Fixing an iTunes Music Store play-through track glitch

Posted:
in iPod + iTunes + AppleTV edited January 2014
I just bought the Jocelyn Pook album "Flood" via iTMS, and discovered while listening to the album that it has one "play-through" track, where the music plays without pause as this track leads into the next. The way I discovered the problem was by hearing a drop-out when playing the album in my car using my iPod.



I always knew this was a potential problem with iTunes music. When ripping my own CDs I use the "Join CD Tracks" option on play-through tracks, preferring to sacrifice direct access to some individual tracks in order to avoid glitches (drop-outs, pops, or clicks) interrupting the enjoyment of my music.



When play-through tracks like these are purchased from iTMS, however, (or obtained from any other legal or illegal source of compressed music files) as separate files for each track, there's no simple way to avoid playback glitches. Listening via iTunes you'll hear these glitches. CDs burned from iTunes will glitch. Your iPod will glitch. I thought from one previous experiment that Toast could handle burning CDs like this without glitching like iTunes, but for this Jocelyn Pook album Toast didn't solve the problem either.
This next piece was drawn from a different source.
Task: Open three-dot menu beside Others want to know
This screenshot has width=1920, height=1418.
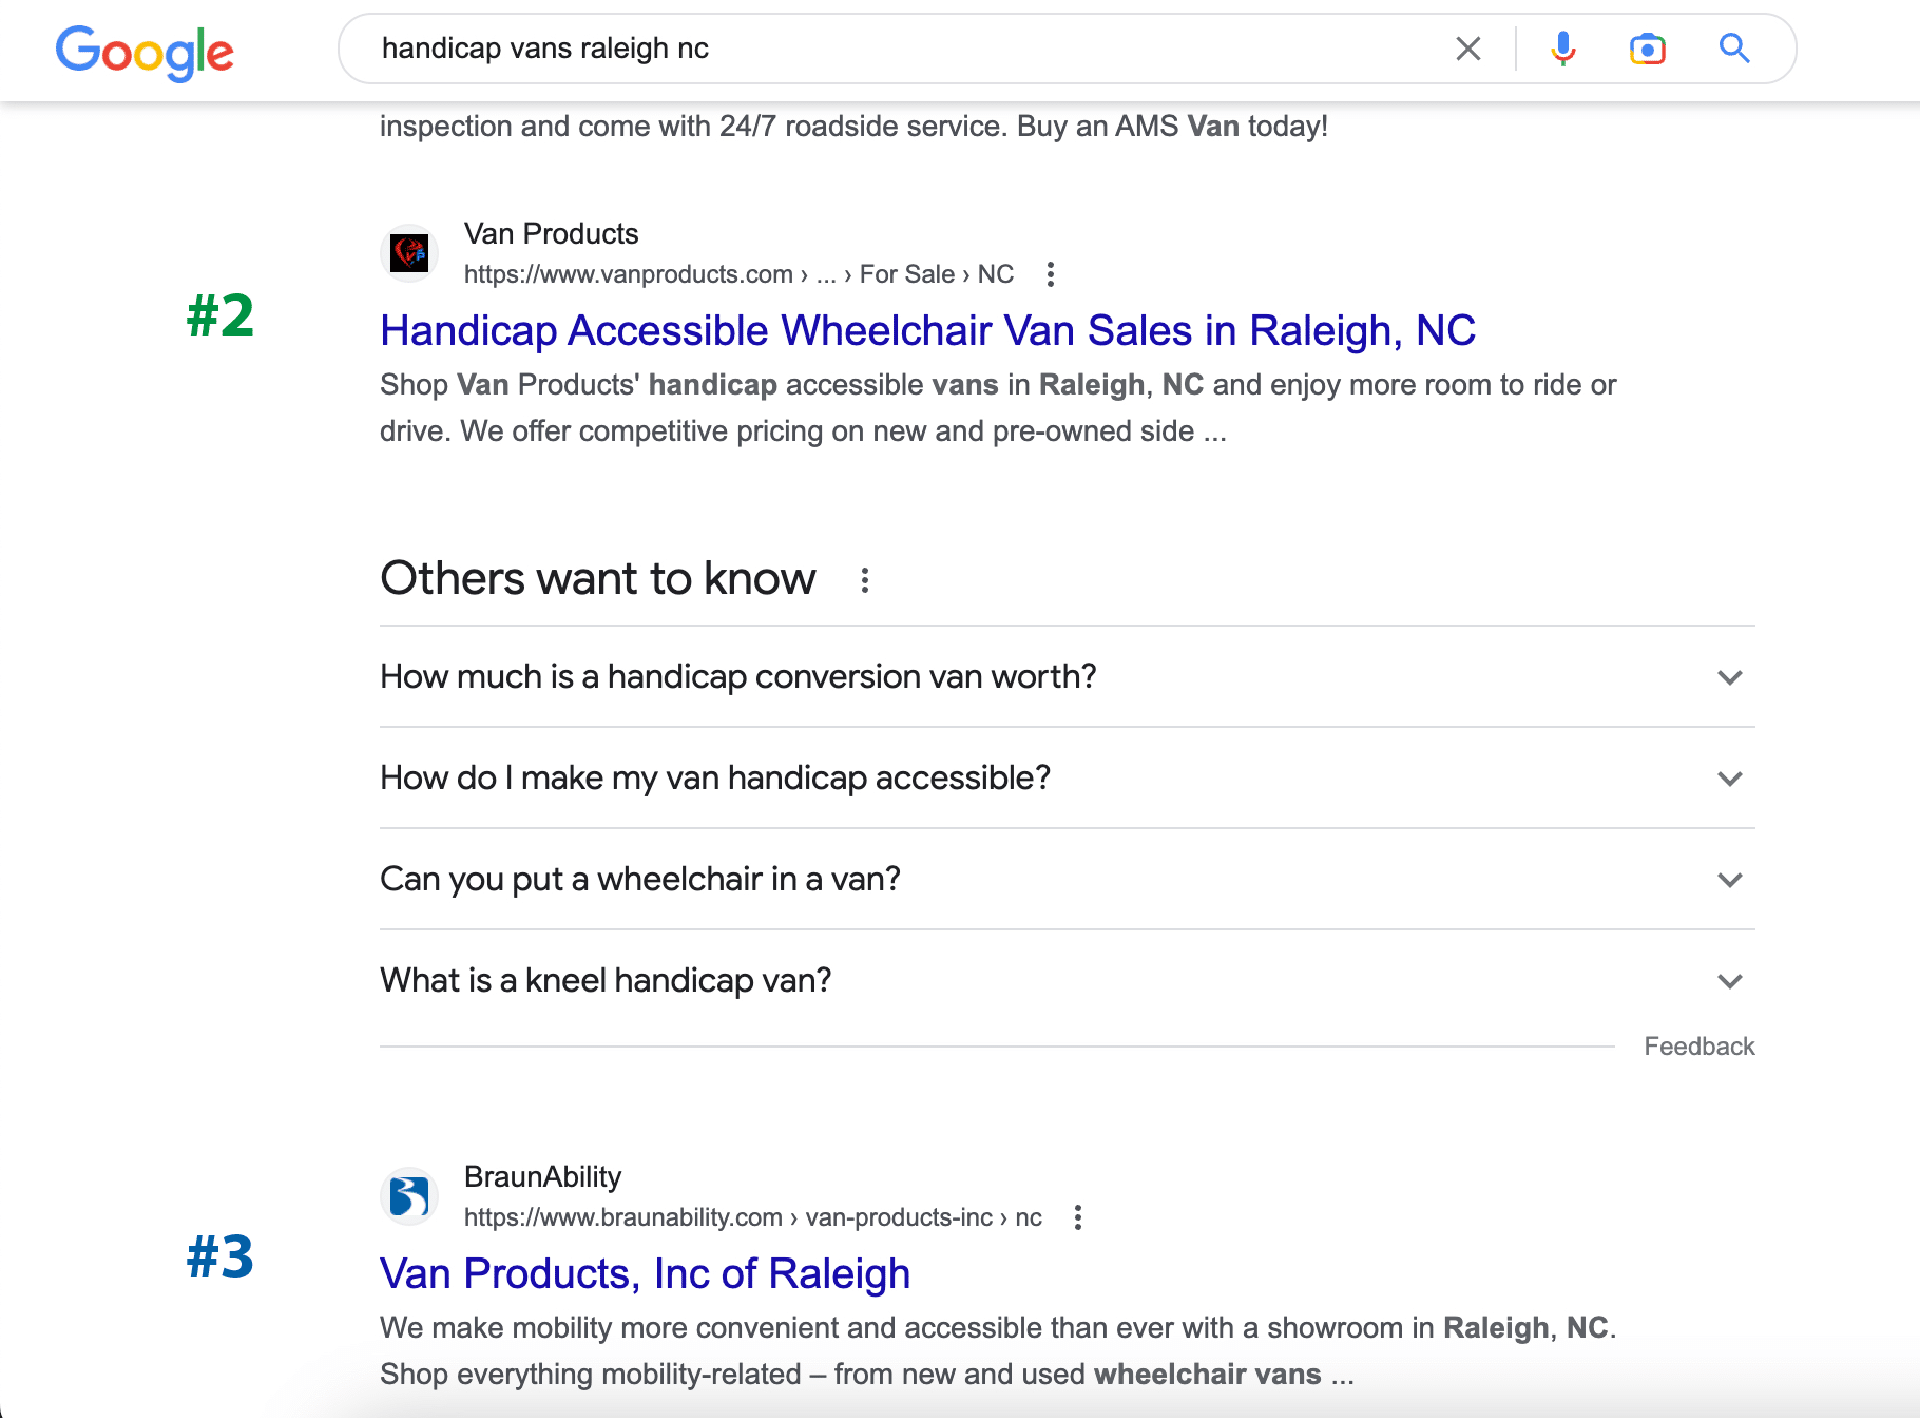Action: (865, 580)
At least this album only had one such track. I'd hate to buy Pink Floyd's "Dark Side of the Moon" from iTMS with all the play-through glitches that would entail.



Being too fussy to just live with this problem, I took one of the sample CD-RWs that I'd burned and re-ripped the troublesome track together with its following track as a single AIFF file, using iTunes's "Join CD Track" option.



I then opened the resulting AIFF file using the sound editing software Amadeus II 3.6. I found the tiny gap in the sound between the two tracks, and on my second attempt eliminated the gap leaving only a very faint click. Next, I used the Amadeus Sound Repair facility to clean up that click.



I now had a glitch-free version of two joined tracks in AIFF format. I re-encoded this as AAC, but at 192K rather than 128K, so as to reduce generational loss from a second cycle of compression. I pasted in the album art work, copied from an original "Flood" track, filled in the appropriate tag info for the new combined track, and then set aside the two original .m4p files by changing their album title to "Flood (original, pre-edit)".



Fortunately this kind of thing isn't a problem with too many albums, but in the future, given that iTMS and other such services are going to be a big part of music distribution, I would hope that AAC standards evolve to include play-through hints that allow glitch-free playback of contiguous music tracks.